I- No PEAP não é exigível a certificação de que o devedor não se encontra em situação de insolvência atual, ao contrário do que está previsto para o PER.

II- A mera suspeição de incumprimento ou a falta de certeza de cumprimento do acordo de pagamento aprovado, não constitui fundamento legal para a recusa de homologação do mesmo acordo.
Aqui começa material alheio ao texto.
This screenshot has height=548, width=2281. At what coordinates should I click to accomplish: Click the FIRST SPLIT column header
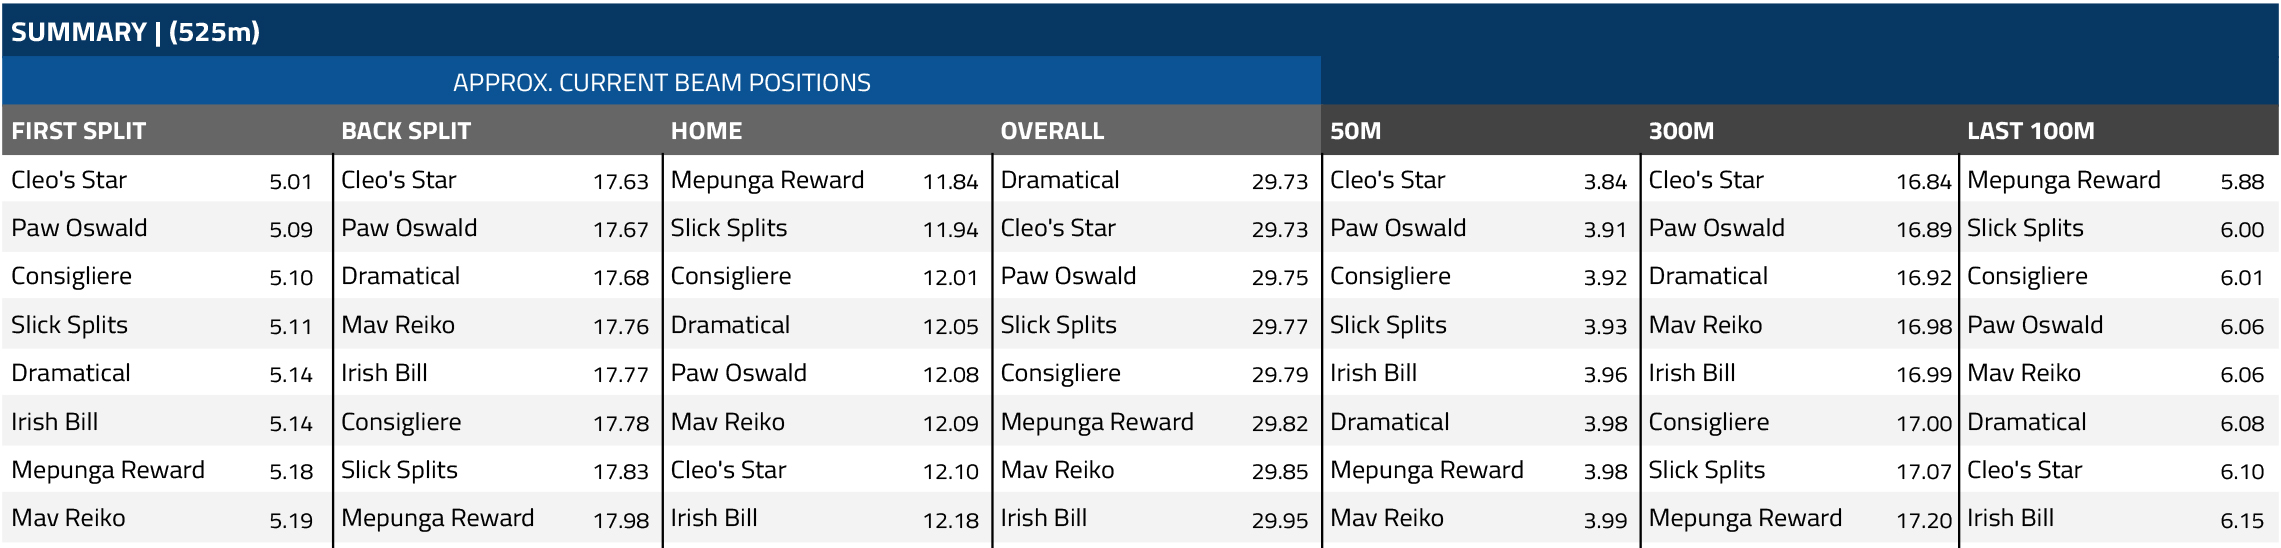pos(79,131)
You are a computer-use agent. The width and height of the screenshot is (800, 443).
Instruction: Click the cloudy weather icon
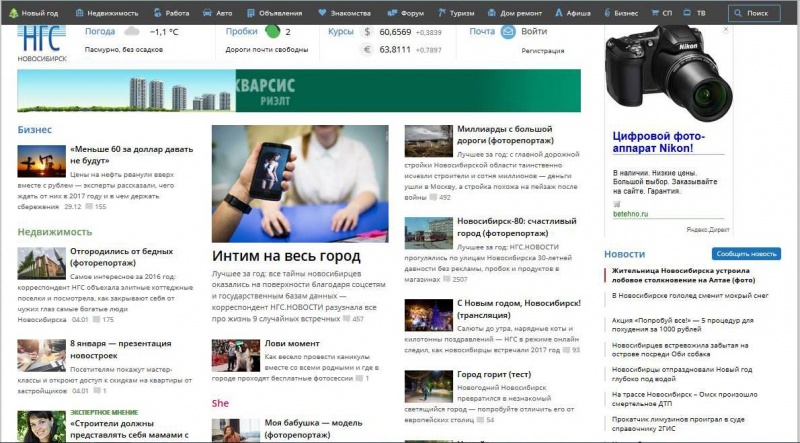[131, 32]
III- De entre estas “normas de conteúdo”, aplicáveis ao plano (neste caso de acordo de pagamento) e a que o mesmo deve obedecer, encontra-se a do artigo 194º, n.º 1, do CIRE, que prevê que o plano obedece ao princípio da igualdade (de tratamento) dos credores e cuja violação – como norma imperativa que é – deve, como regra ter-se como não negligenciável, o que constitui causa oficiosa de recusa da homologação do plano (art. 215º, do CIRE).

IV- Conforme se estabelece na segunda parte do n.º 1 do art. 194º, do CIRE, tal princípio da igualdade (par conditio creditorum) não configura para os credores um direito absoluto, podendo, num regime de exceção, e em casos de situações objetivamente justificáveis, sofrer afrouxamentos ou restrições, como decorre do texto constitucional que contempla, a par do princípio da igualdade (art. 13º da CRP), o princípio da proporcionalidade (art. 18º, n.º 2, da CRP) e de proibição do arbítrio.

V- Assim, os valores inerentes ao referido princípio da igualdade têm necessariamente que conter critérios de proporcionalidade, mesmo na diferença admissível nas soluções preconizadas para créditos de natureza igualmente diversa.

VI- Para além da justificação objetiva de tratamento diferenciado, resultante da distinta classificação dos créditos, grau hierárquico dentro da mesma categoria de créditos e da diversidade das fontes de crédito, aliadas às limitações/imposições legais aplicáveis a determinados créditos (v.g. créditos do Estado e da Segurança Social), importa ainda ponderar, em respeito do princípio da proporcionalidade (intrínseco ao princípio da igualdade dos credores) designadamente: i) a percentagem de redução operada para o valor de capital em dívida dos créditos comuns; ii) o valor dos créditos garantidos e das respetivas garantias reais que lhes estão subjacentes; iii) o valor dos créditos garantidos ou privilegiados em contraposição com o montante dos créditos comuns na globalidade da dívida reconhecida a todos os credores; iv) e os prazos de pagamento previstos para cada um destes créditos, consoante a sua natureza.